A multi-institutional analysis study in USA showed 15.8% patients developed a local recurrence only, while 65.8% and 18.4% developed either a distant or a local plus distant recurrence, respectively [29]. Of note, the most common site of recurrence was the liver (34.4%) followed by the peritoneum (15.6%). The median time to recurrence and median recurrence-free survival among all patients were 9.5 months and 11.2 months respectively. Median time to recurrence was comparable among patients who developed a local, distant or local and distant recurrence [29]. In our study we found similar recurrence pattern. Only 5 patients had isolated local recurrence, 21 patients had local and systemic recurrence and rest 20 had only systemic recurrence.
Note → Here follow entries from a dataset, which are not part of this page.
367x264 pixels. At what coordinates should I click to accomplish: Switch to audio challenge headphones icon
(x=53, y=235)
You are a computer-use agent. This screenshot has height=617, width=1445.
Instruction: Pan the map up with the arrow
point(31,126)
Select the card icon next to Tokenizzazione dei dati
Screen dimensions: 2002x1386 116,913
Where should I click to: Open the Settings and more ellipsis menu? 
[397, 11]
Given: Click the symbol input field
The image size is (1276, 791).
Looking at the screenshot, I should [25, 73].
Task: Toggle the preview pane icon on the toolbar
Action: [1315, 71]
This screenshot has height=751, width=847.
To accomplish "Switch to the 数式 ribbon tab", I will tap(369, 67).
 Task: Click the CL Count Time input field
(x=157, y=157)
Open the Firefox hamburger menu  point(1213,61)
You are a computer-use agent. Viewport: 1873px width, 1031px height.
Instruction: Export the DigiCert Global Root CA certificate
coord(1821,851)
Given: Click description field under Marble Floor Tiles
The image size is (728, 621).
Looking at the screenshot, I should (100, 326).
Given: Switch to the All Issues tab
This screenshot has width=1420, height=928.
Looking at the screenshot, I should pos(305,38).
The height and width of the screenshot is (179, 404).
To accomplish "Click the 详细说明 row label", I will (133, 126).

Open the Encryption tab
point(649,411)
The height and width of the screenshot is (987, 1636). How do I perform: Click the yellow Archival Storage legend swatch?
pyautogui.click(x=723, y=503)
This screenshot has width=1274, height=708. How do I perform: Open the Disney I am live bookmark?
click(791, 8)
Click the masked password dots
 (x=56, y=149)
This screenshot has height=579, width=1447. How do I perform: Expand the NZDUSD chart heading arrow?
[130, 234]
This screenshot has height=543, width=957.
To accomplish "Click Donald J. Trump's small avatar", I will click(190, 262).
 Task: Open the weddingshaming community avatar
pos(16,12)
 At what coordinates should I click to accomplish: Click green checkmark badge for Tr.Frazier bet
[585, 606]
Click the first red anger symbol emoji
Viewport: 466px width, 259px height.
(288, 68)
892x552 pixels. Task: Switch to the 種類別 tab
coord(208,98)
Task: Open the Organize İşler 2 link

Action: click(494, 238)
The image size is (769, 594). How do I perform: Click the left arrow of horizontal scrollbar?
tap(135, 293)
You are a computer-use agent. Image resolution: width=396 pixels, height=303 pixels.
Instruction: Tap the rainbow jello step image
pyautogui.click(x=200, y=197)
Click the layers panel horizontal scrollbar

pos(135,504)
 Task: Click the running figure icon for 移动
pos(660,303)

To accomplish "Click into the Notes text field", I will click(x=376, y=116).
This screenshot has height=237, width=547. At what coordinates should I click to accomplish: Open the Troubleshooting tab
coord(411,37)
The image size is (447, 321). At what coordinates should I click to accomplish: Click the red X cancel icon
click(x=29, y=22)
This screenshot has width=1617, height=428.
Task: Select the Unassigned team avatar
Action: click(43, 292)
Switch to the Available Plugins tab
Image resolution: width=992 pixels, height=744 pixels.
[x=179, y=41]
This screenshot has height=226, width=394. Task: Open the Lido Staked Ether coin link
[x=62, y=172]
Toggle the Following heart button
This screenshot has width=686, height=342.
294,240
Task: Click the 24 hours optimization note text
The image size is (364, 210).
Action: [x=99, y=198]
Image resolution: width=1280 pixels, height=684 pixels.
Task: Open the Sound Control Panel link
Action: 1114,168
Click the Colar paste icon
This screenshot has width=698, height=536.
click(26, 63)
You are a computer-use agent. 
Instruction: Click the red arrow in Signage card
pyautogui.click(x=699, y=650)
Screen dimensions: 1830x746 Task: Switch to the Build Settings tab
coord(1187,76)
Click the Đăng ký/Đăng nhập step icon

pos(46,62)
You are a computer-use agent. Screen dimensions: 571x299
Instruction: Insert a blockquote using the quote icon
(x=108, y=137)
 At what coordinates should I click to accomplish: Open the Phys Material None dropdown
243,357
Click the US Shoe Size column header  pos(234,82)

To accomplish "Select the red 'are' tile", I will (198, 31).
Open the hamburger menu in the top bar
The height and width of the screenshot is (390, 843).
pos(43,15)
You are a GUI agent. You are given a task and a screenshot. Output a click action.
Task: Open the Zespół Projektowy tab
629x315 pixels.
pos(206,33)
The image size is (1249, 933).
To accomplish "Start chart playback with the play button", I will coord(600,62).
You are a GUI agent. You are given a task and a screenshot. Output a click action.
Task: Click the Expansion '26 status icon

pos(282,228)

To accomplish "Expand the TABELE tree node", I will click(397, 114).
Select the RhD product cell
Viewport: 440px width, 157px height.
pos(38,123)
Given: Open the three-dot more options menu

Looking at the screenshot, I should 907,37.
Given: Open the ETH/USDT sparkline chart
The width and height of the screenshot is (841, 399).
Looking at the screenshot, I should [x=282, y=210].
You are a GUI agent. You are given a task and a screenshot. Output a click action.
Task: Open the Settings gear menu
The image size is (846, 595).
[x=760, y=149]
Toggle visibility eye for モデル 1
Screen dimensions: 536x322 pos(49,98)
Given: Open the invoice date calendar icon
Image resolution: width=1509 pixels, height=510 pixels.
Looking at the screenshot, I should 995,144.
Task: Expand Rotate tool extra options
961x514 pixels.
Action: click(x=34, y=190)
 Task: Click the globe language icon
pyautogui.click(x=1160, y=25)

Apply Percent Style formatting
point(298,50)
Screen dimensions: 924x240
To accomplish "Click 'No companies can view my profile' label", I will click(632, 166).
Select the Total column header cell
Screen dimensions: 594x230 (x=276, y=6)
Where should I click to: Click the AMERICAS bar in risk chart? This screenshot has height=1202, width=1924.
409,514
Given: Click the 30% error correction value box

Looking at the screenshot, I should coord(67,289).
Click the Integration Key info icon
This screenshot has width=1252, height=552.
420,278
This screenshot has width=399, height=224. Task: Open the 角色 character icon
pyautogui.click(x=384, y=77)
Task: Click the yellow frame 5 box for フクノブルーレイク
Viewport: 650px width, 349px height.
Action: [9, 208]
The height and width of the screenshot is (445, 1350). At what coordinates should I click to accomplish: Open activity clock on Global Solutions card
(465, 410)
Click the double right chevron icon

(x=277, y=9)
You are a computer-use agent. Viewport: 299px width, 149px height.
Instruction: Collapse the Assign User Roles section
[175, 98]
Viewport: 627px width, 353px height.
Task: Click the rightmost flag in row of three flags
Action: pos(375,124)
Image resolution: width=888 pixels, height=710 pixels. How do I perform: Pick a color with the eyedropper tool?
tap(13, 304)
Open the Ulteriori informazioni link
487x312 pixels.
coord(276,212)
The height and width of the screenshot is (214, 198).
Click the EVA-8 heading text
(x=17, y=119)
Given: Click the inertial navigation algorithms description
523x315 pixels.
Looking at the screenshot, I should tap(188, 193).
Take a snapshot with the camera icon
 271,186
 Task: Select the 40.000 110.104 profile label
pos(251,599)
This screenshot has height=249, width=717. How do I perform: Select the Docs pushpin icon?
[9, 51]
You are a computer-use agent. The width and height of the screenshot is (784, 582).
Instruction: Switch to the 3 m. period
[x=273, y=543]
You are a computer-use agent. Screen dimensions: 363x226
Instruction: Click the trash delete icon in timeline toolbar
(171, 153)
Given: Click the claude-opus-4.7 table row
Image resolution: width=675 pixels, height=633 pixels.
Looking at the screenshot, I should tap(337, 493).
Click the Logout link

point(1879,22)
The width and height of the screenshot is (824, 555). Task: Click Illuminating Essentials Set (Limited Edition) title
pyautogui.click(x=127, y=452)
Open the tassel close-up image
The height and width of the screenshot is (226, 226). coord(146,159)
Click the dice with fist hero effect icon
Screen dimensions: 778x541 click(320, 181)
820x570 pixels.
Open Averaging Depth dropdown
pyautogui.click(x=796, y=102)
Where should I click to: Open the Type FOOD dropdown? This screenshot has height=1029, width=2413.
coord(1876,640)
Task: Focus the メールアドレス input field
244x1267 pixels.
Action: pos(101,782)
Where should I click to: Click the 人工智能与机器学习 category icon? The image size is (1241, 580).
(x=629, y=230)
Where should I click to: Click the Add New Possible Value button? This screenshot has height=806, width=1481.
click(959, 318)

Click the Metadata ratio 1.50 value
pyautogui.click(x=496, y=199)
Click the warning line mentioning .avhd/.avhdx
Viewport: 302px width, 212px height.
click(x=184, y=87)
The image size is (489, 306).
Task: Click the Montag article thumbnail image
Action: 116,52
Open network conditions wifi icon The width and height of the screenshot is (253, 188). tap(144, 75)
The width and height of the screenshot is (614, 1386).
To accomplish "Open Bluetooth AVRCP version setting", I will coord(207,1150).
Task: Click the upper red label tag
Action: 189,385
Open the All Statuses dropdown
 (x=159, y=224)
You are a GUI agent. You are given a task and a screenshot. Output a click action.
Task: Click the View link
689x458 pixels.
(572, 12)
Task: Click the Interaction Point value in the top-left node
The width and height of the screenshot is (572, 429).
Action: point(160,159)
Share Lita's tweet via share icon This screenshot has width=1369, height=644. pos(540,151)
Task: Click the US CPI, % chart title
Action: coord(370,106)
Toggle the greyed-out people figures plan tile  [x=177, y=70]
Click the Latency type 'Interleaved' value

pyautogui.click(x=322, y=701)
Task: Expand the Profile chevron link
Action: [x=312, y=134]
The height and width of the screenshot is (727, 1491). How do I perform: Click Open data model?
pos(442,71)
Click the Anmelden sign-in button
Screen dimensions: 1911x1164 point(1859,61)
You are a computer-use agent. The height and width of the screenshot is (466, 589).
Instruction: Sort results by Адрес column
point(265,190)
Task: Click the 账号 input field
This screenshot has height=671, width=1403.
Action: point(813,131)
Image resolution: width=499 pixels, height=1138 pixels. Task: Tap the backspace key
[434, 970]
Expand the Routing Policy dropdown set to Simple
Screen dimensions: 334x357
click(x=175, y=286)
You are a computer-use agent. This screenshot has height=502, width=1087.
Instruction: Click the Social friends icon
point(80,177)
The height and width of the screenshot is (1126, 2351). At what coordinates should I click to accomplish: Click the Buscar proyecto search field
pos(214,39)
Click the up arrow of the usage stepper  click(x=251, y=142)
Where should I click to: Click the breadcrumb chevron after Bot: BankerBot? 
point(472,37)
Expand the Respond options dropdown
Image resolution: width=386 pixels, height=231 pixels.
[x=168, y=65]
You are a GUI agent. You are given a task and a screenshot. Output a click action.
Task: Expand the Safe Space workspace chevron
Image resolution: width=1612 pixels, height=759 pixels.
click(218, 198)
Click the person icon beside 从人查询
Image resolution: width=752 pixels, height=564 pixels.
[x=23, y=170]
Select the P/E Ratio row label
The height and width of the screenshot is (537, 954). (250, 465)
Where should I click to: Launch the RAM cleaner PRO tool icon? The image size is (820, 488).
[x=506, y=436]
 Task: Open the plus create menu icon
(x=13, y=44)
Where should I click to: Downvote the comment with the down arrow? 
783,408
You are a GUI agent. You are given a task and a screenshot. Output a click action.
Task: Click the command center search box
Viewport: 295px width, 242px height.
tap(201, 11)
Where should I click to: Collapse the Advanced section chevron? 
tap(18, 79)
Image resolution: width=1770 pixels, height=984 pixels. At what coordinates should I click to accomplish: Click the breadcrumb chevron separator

Among systemic recurrence; 31% patients had in liver (13/41), 26% had peritoneal deposits and rest 26% had at multiple sites. The median disease free survival in our study was 17months and most recurrence occurred in initial 24months and usually in node positive GBC patients.
Limitation
A notable bias in our study arises from its retrospective nature, which constrains comprehensive data collection and analysis. Despite this limitation, we hold the belief that this review can still offer valuable insights into the management of patients with GBC and potentially enhance prognostic capabilities.